Durante il mio tour faccio un’altra scoperta interessante: in Italia è possibile congelare sia gli ovuli che il liquido seminale. Pare che in America vada molto di moda. Le ragazze previdenti, una volta finita l’università, corrono a congelare i propri ovuli per salvaguardarne la qualità. Li utilizzeranno più avanti, una volta trovato un buon lavoro ed un compagno. In questo modo la fecondazione dovrebbe avere più alte probabilità di riuscita.

La visita guidata continua.

Nonostante la mia paura ancestrale per gli ospedali, le sale operatorie e gli strumenti chirurgici, inizio a sentirmi a mio agio in mezzo a questa gente così rilassata e affabile.
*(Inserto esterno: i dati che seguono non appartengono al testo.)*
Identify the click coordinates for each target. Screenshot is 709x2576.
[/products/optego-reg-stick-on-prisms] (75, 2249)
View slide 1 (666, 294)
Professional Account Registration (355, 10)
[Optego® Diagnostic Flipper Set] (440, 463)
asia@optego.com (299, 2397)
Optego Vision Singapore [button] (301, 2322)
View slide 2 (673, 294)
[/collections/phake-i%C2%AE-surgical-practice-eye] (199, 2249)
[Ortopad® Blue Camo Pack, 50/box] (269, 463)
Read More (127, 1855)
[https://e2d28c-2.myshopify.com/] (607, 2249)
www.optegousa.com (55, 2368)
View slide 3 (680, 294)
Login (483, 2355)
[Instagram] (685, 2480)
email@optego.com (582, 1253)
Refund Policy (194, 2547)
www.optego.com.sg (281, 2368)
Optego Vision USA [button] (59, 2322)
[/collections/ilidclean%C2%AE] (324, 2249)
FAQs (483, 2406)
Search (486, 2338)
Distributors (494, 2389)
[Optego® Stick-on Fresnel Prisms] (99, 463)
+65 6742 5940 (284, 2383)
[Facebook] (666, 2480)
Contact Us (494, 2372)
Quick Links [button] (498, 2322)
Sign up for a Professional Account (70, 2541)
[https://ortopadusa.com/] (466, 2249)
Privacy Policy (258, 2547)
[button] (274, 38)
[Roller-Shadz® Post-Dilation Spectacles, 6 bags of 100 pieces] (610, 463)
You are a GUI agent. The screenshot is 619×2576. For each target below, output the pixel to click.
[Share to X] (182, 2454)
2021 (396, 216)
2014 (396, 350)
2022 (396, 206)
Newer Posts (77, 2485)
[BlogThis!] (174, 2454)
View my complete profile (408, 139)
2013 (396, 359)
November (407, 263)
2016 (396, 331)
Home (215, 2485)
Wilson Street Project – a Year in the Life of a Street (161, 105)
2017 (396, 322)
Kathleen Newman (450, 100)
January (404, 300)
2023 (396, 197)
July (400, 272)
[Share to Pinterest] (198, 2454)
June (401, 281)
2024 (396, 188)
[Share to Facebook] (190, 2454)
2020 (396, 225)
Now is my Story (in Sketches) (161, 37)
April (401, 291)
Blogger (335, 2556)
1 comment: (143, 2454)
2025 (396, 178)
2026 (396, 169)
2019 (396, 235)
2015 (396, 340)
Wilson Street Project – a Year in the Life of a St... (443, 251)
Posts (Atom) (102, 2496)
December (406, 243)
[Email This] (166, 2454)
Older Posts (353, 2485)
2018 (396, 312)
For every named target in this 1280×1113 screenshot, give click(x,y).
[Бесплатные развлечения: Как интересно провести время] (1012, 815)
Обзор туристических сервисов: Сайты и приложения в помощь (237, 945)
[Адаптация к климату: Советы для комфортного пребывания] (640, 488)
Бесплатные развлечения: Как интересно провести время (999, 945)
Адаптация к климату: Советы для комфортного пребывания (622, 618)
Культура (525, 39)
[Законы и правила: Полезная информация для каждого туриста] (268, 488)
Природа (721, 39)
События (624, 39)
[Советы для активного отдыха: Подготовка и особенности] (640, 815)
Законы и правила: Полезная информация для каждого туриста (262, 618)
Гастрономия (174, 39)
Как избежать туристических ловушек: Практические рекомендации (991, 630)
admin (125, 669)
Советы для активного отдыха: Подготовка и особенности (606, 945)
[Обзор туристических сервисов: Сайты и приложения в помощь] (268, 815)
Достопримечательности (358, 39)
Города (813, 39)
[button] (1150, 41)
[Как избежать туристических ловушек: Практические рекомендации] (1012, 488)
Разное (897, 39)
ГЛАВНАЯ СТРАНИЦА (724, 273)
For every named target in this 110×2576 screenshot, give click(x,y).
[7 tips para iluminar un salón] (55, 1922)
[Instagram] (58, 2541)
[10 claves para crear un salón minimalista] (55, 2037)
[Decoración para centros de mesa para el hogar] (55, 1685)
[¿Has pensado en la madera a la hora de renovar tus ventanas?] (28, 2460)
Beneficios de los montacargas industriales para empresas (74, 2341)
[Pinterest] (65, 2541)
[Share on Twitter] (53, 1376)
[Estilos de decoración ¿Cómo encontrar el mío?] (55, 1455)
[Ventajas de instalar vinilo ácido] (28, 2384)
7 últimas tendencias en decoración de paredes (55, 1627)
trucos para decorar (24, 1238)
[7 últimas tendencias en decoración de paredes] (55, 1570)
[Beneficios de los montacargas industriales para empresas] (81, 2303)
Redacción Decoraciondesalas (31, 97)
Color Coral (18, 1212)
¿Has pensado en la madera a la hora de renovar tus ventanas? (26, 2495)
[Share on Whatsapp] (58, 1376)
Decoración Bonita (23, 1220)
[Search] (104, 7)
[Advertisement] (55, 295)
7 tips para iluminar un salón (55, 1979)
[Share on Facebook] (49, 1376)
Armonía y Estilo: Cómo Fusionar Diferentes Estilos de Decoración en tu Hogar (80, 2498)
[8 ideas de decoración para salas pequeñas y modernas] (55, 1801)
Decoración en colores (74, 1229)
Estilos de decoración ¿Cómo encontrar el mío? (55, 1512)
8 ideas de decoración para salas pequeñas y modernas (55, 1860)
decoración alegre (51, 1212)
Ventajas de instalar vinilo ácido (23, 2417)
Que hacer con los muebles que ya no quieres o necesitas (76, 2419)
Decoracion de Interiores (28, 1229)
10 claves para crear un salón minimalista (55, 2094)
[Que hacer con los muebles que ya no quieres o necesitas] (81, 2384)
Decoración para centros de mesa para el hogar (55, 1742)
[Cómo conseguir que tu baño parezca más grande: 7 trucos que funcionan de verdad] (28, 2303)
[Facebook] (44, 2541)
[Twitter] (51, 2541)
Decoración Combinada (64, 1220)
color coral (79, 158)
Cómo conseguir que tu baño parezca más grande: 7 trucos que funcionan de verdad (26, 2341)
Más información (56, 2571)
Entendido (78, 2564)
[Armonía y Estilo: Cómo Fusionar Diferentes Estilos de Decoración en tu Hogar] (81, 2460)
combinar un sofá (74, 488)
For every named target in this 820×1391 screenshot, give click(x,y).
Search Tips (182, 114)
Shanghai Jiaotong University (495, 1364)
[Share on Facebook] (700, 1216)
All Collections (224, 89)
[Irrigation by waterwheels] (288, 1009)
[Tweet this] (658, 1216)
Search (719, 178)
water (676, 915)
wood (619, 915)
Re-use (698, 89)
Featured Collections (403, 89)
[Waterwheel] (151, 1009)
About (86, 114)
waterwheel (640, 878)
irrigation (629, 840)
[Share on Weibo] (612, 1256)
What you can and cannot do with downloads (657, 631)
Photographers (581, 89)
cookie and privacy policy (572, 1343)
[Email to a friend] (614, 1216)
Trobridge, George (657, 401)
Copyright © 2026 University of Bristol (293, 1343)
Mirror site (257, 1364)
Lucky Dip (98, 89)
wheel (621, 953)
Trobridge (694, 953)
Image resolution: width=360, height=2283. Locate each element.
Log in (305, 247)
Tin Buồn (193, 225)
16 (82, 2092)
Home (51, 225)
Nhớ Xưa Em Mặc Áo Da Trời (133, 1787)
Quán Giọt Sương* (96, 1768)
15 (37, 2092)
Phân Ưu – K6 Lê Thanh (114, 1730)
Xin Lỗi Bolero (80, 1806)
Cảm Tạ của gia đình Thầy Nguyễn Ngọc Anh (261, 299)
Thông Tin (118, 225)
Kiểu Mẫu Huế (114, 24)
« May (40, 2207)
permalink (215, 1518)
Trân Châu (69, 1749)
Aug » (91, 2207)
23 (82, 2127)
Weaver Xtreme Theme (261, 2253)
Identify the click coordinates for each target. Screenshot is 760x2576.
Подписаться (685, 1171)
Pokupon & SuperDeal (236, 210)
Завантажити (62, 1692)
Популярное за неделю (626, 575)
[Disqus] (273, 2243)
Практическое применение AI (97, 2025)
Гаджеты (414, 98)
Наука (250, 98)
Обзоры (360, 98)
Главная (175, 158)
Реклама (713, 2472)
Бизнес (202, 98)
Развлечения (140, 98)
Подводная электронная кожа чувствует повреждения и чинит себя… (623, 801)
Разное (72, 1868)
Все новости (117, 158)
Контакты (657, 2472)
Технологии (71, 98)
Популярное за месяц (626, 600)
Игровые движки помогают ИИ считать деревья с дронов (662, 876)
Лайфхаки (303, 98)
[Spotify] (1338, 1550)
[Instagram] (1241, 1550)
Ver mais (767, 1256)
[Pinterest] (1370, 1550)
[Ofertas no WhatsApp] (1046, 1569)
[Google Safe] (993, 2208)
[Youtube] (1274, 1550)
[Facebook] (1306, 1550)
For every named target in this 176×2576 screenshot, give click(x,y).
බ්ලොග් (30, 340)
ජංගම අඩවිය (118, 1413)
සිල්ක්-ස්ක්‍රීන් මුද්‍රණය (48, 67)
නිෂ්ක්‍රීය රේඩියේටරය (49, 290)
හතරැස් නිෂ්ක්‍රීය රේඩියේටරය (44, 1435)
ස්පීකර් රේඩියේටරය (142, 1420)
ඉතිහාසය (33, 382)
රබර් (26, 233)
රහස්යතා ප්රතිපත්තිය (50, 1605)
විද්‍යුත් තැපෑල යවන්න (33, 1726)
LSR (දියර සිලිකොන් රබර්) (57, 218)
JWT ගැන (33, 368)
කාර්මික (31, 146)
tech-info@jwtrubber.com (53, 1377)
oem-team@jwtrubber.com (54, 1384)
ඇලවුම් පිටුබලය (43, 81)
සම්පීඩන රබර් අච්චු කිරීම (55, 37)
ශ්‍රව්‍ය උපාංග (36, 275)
Sono tutti sorridenti, disponibili e non lesinano sulle pacche. Un’infermiera molto gentile mi fa sbirciare in un microscopio puntato su un campione di liquido seminale: tanti piccoli spermatozoi guizzano allegramente in ogni direzione. Mi mostrano anche delle foto fatte ad un embrione nelle prime fasi di sviluppo. Inizio a pensare che ci sia un lato poetico nell’osservare la genesi di una vita così da vicino. Poco dopo mi ritrovo dietro al vetro della sala operatoria a guardare una donna a gambe aperte a cui vengono innestate nell’utero, attraverso una sonda, le proprie uova, precedentemente fecondate in vitro.

D’accordo, qui si perde un po’ di romanticismo… ma ho visto di peggio, giusto? Ho viaggiato, ne ho viste di cose, ci vuole ben altro per… Oddio, inizio a sudare. Caldo, vero? Scusate, mi siedo un attimino qui fuori. E poi buio.

Vengo svegliata dal suono delle risate. Apro gli occhi e vedo il mio cicerone intento a tenermi i piedi in aria, circondato da un crocchio di medici ed infermieri che si fanno beffe di me. Capisco cosa è successo e sorrido anch’io. Arrivano con un lettino e si aspettano che io ci salga. No e poi no. Lo sapevo, non dovevo fidarmi. Vogliono usarmi come cavia… Le mie vecchie paure sugli ospedali riaffiorano e cerco con lo sguardo le vie di fuga. Alla fine cedo alle loro pressioni e mi lascio portare in una stanzetta in penombra a bere acqua zuccherata.

Dopo qualche minuto, mentre sono ancora in bilico tra il sonno e la veglia, qualcuno mi rivolge la parola: «Ma non è che sei incinta?». No, caro, sono ancora nella fase della vita in cui mi imbottisco di ormoni per non esserlo, ma grazie per averlo chiesto.